You guys may not have the balls to say that "linux is better", but I certainly do. There are thousands of quantitative reasons, which can be very easily argued among computer science literate individuals of why linux and the linux kernel is _FAR_ superior to windows. This isn't just something computer scientists argue that means nothing to the end user, it just means that the regular computer user simply does not understand these concepts, and if they did they would probably just revolt with senseless nonsense like "so, that's not important", when if properly adopted it would be very important.
Here are a few reasons why linux is far superior to windows in design. First and foremost, linux has found what is wrong with windows and fixed it. This is something linux can do because users of linux are phenomenal at fast adaptation of changes in standards. Windows users, however, are phenomenal at slow-to-no adaptation of new standards. If a change in windows will negatively affect a business, it will not happen in windows. Linux, however, is different. This is just a concept, lets get to tooth and nail differences that make one superior.
Preemptive multitasking. Basically means linux can not crash unless the kernel crashes. Very important for many reasons. How many times you had to reboot your computer because of a hung app? Even though it's gotten better, windows still yet does not use preemptive multitasking. Windows relies on processes being 'polite', and giving the processor to each other when needed, while the linux kernel gives a process a set time for holding the processor before the kernel retrieves the processor back. No matter the 'opinion' of the process, it can not hold the processor longer than it has been allotted.
Everything is a program. Meaning, Linux can be less than 2MB in size for a fully functional Linux operating system. Windows can't do this, not even its compact edition.
Portability. Linux can be ran, easily and natively, on basically every CPU architecture made. It can run on a powerpc mac, it can run on x86 windows processor, a RISC chip in mobile devices, the list goes on. This is something that windows and mac both can definitely not say. Yea, it can be ported, but this takes a long tedious time. The linux kernel just needs recompiling with the drivers for the device loaded. This calls for rapid deployment on a very wide range of new devices.
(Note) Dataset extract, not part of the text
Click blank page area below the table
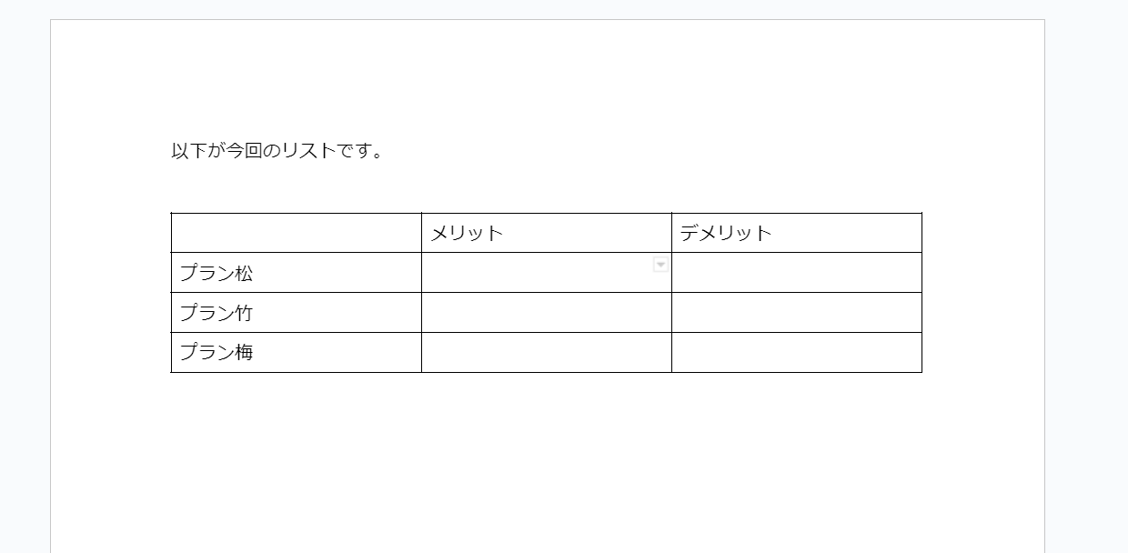 pos(546,455)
Linux can be as big or as little as necessary (see portability), meaning it can pretty much run on any computer ever made, or any embedded device, for that matter. One look at Windows Vista requirements, and it becomes obvious to you very quickly that Vista was not designed with older PC's in mind. Windows XP, for that matter, has quite steep system requirements when compared to its predecessor Win98. I know you're going to say windows has gotten better, and hardware has too, making it make sense to require more resources.... save it, I'm not an idiot, I know this. What you fail to realize though is that basically this means older PC's can't run anything but windows 98, which is no longer supported officially by microsoft meaning that viruses and so on run rampid. Basically this means there is no way in a 'windows-user' mind to be able to use an old PC such as that. Suddenly, this means that the computer is useless and must be thrown out. What was that about saving the environment you were just on about? Do you realize just how many toxins are in PC's? Especially older ones.
There are many other reasons, but I'm too lazy to go on and I need to get some things done before the sun goes down. My primary point in this whole thing is that Linux *IS* better, in many ways than windows. As far as design, it's basically like comparing a regular built house to a hurricane resistant built home on the coast of Miami. Yea, one can argue (lol) that the regular house is "better", since "better" is a relative term, but from an engineering standpoint there is absolutely positively no comparison.
The primary reasons Windows excels beyond Linux so well is because it is made with commercialism as its number 1 concern. Linux, however, is not. Therefore, it may never be commercially fit (unless that very thing changes). Linux has too many arguments, and has a problem with coordination and no "feature freezes" of the linux operating system as a whole. If you simply say you are using linux, this means nothing at all as Linux is not unified. If you say "I'm using windows XP", however, that really means something because windows XP is a very strongly unified body of code. This is the simple and pure advantage windows has on linux, and its so strong that while linux may get bigger, I seriously doubt it will ever take over unless there is commercialism as a primary driving means. Commercialism prioritizes things that linux not only does not care about, but outright refutes, such as everyone using one way to do something. It only takes 1 linux user thinking there is a better way and making that 'better way' to create 2 ways to do something, meaning after you are doing something that requires a program standing on the shoulders of 20 apps, you have something to the effect of 20^2 different software configurations to get to that point, and any number of things could be going wrong. This essentially makes it so that people are damn near impossible to figure out exactly what the problem is with their linux system and how to fix it the best way. This is difficult even in the extremely unified windows and many times results in a system restore/reformat. Linux just makes it exponentially harder due to its lack of unification.
It's because of these reasons that Linux is not well adapted, and it's because of that reason that commercial developers care very little about their software running on Linux. This puts Linux at a double fatal downfall. Few things are designed for it, hardware or software, and Linux does not care for commercialism currently meaning it will never grow to become a commercial product.